Task objective
Without including any pictures, reproduce all the lines below word for word.

Dataset entries
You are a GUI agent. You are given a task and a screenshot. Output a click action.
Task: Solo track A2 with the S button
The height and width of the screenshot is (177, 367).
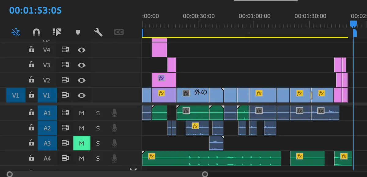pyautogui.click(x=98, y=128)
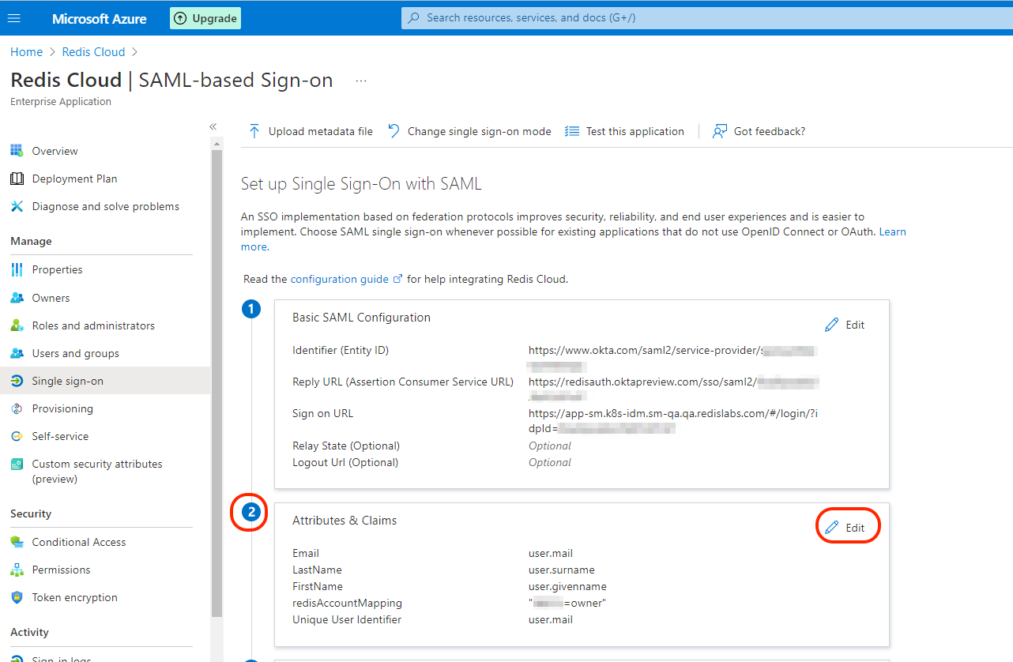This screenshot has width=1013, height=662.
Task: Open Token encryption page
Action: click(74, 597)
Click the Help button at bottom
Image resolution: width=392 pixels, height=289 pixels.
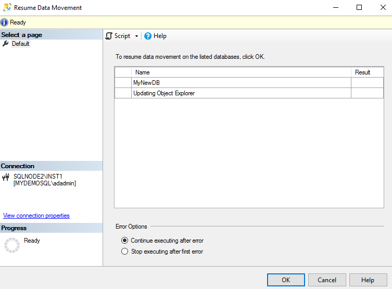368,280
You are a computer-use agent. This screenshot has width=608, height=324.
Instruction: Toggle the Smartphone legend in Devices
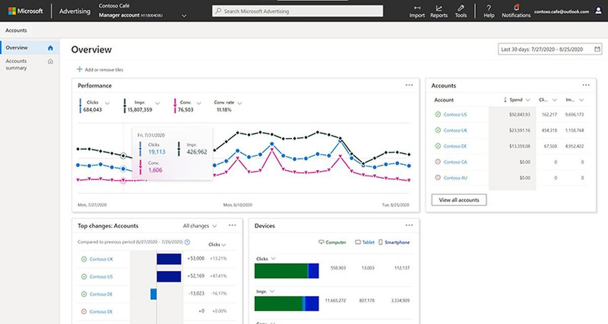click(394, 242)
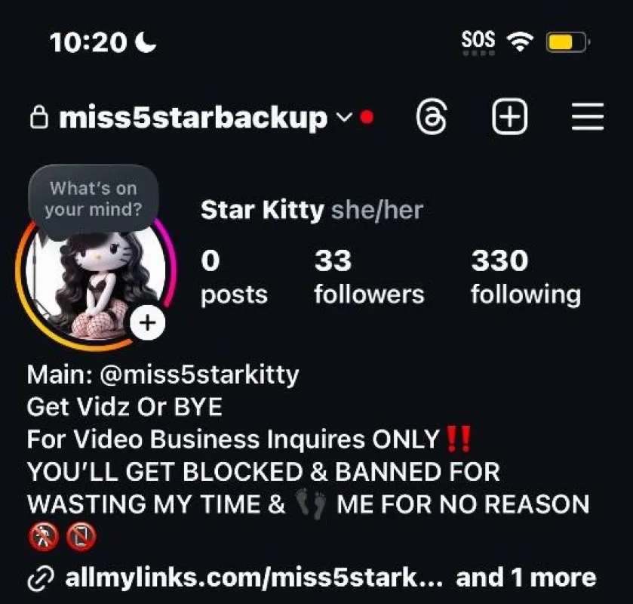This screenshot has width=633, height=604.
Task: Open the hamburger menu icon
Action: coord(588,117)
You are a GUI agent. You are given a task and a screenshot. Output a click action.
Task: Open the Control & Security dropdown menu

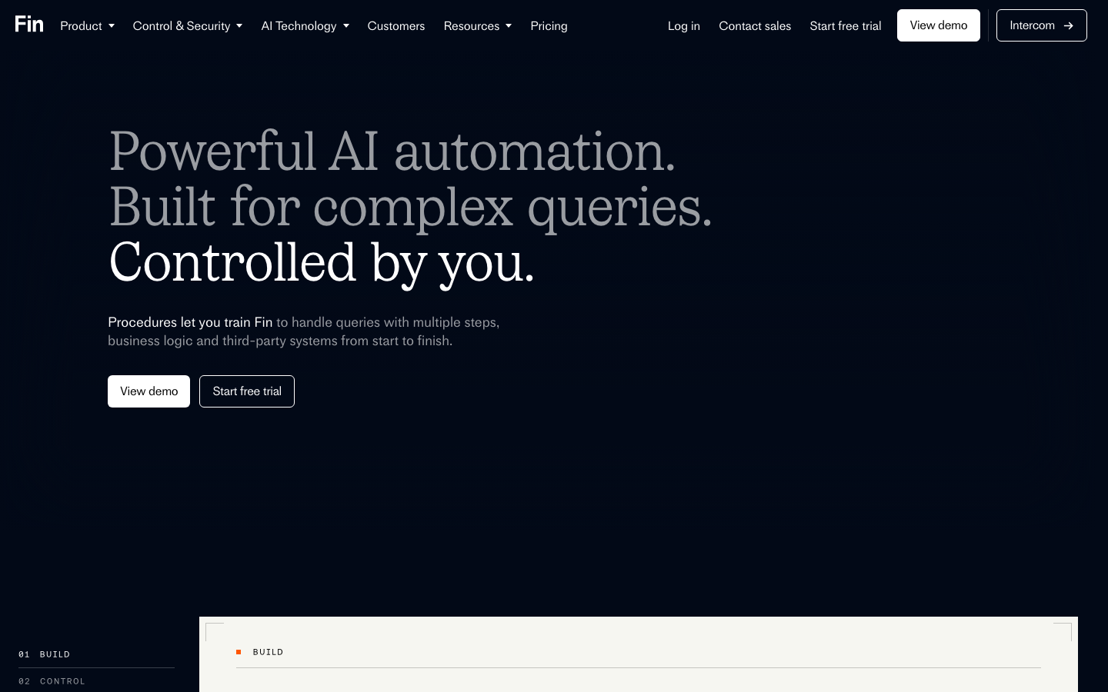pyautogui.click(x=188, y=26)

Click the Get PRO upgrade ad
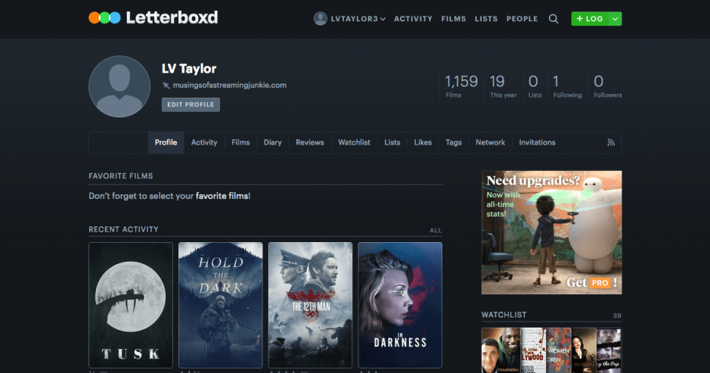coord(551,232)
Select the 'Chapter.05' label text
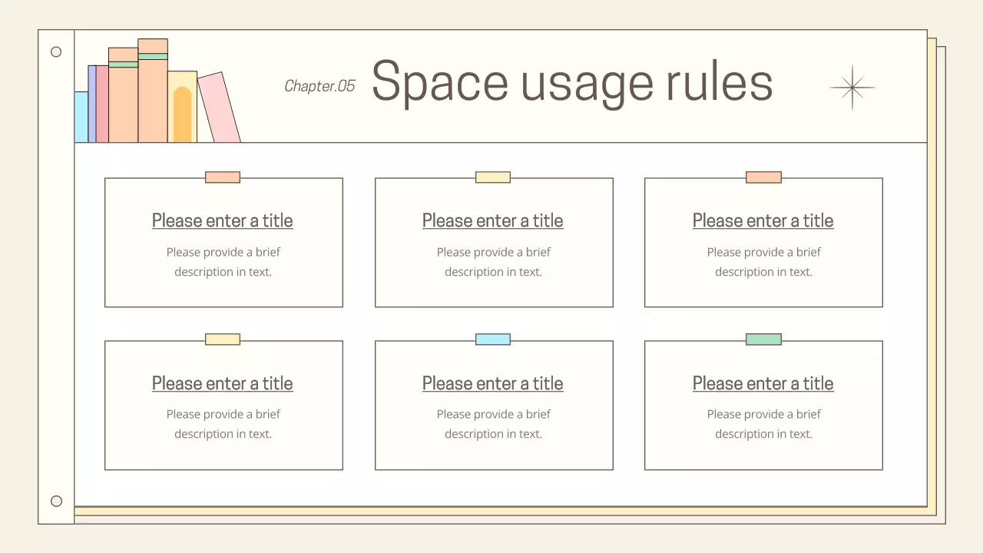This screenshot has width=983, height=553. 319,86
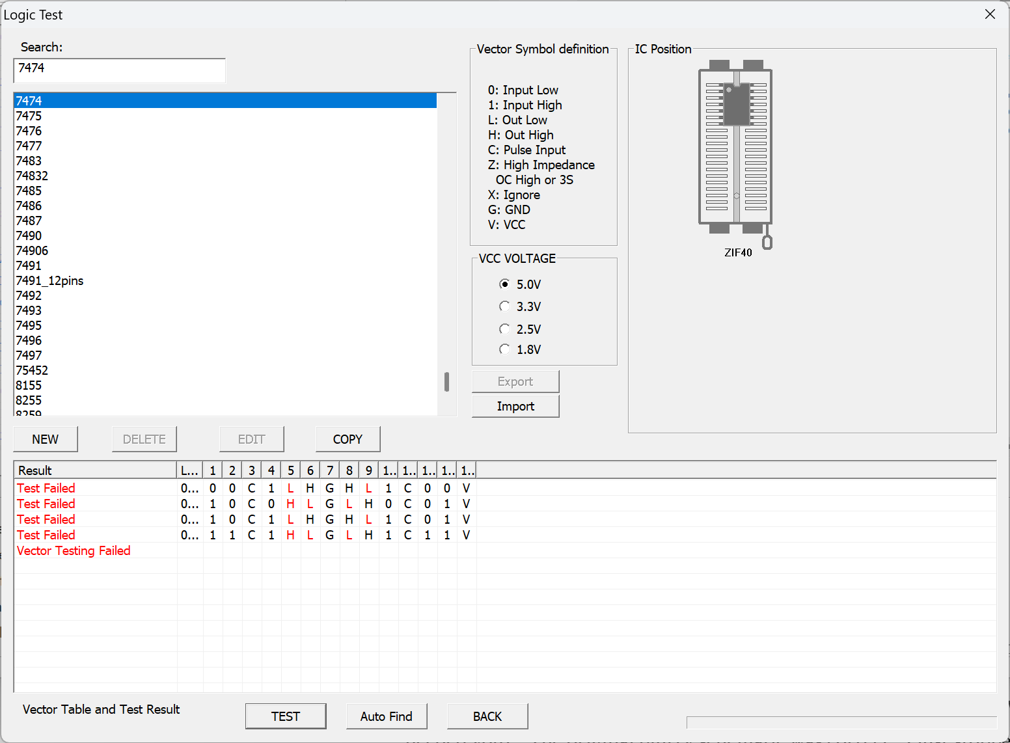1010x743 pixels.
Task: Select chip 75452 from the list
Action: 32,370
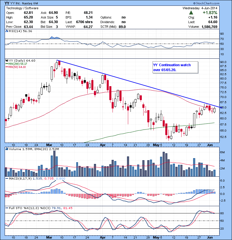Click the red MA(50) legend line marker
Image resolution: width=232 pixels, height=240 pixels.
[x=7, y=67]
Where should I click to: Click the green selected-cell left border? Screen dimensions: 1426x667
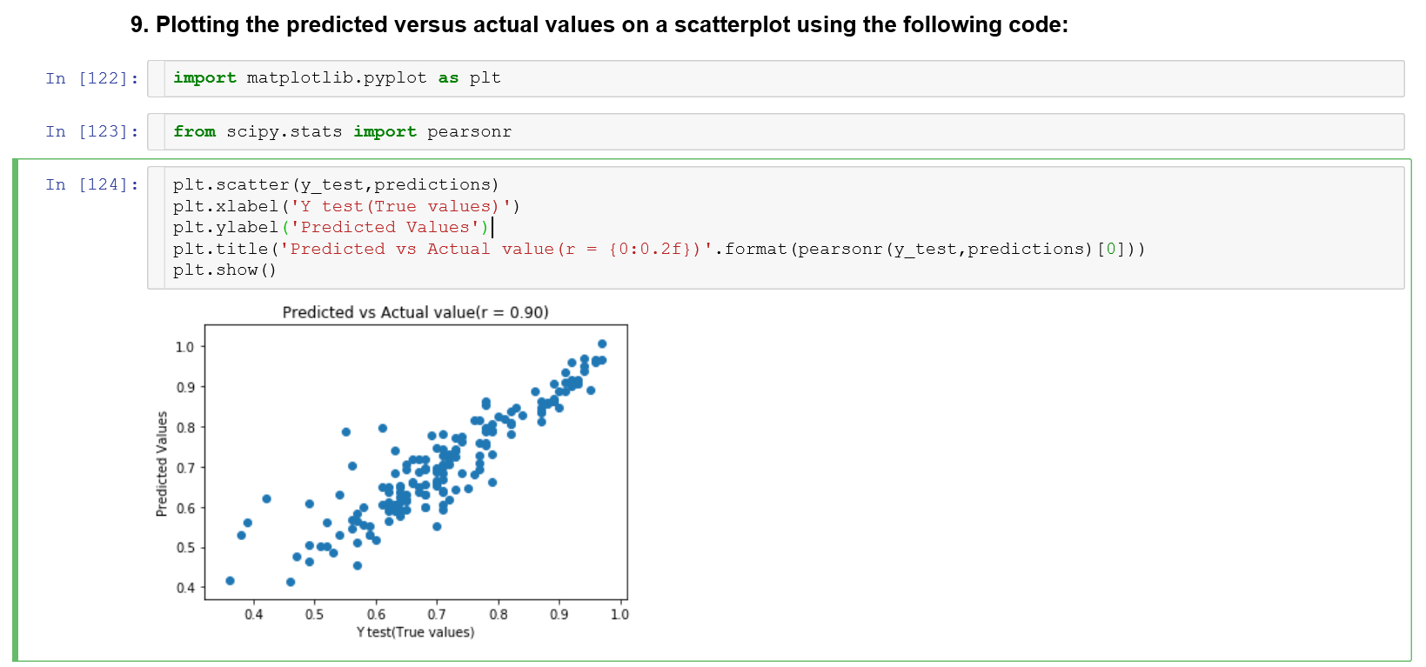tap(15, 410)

Answer space
You are a GUI agent. You are given a task and a screenshot. Output a click action.
Task: Solo track A2 with the S button
The height and width of the screenshot is (177, 367).
pyautogui.click(x=98, y=128)
This screenshot has width=1013, height=662.
Task: Open Token encryption page
Action: click(74, 597)
Click the Help button at bottom
Image resolution: width=392 pixels, height=289 pixels.
368,280
You are a computer-use agent. This screenshot has width=608, height=324.
Instruction: Toggle the Smartphone legend in Devices
click(394, 242)
This screenshot has width=633, height=604.
Task: Open the hamburger menu icon
Action: coord(588,117)
You are a GUI agent. You are given a task and a screenshot. Output a click action.
Task: Open the Control & Security dropdown menu

pyautogui.click(x=188, y=26)

Click the Get PRO upgrade ad
coord(551,232)
Select the 'Chapter.05' label text
This screenshot has width=983, height=553. 319,86
1010x743 pixels.
Task: Select chip 75452 from the list
Action: 32,370
Click the red MA(50) legend line marker
Image resolution: width=232 pixels, height=240 pixels.
[x=7, y=67]
Where should I click to: Click the green selected-cell left border? Screen dimensions: 1426x667
tap(15, 410)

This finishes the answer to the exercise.